Updated by Yunzhi Cheng almost 5 years ago

I set debug_mds to 20/20 and almost all of the log is like

2019-05-22 23:32:13.588 7f4c9f624700 20 mds.0.cache.dir(0x100012566e9.010*) _fetched pos 217 marker 'I' dname 'abcd.ab.csv.gz [2,head]
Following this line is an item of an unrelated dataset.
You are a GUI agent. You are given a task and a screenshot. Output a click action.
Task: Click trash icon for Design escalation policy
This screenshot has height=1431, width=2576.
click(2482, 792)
2019-05-22 23:32:13.588 7f4c9f624700 20 mds.0.cache.dir(0x100012566e9.010*) lookup (head, 'abcd.ab.csv.gz')
2019-05-22 23:32:13.588 7f4c9f624700 20 mds.0.cache.dir(0x100012566e9.010*)   miss -> (a.T.quote.csv.gz,head)
2019-05-22 23:32:13.588 7f4c9f624700 20 mds.0.cache.dir(0x100012566e9.010*) lookup_exact_snap (head, 'abcd.ab.csv.gz')
2019-05-22 23:32:13.588 7f4c9f624700 12 mds.0.cache.dir(0x100012566e9.010*) add_primary_dentry [dentry #0x1/aaa/bbb/ccc/ddd/eee/fff/2016/12/07/abcd.ab.csv.gz [2,head] auth (dversion lock) pv=0 v=178232 ino=0x300001f5f9b state=1073741824 0x1431b72c0]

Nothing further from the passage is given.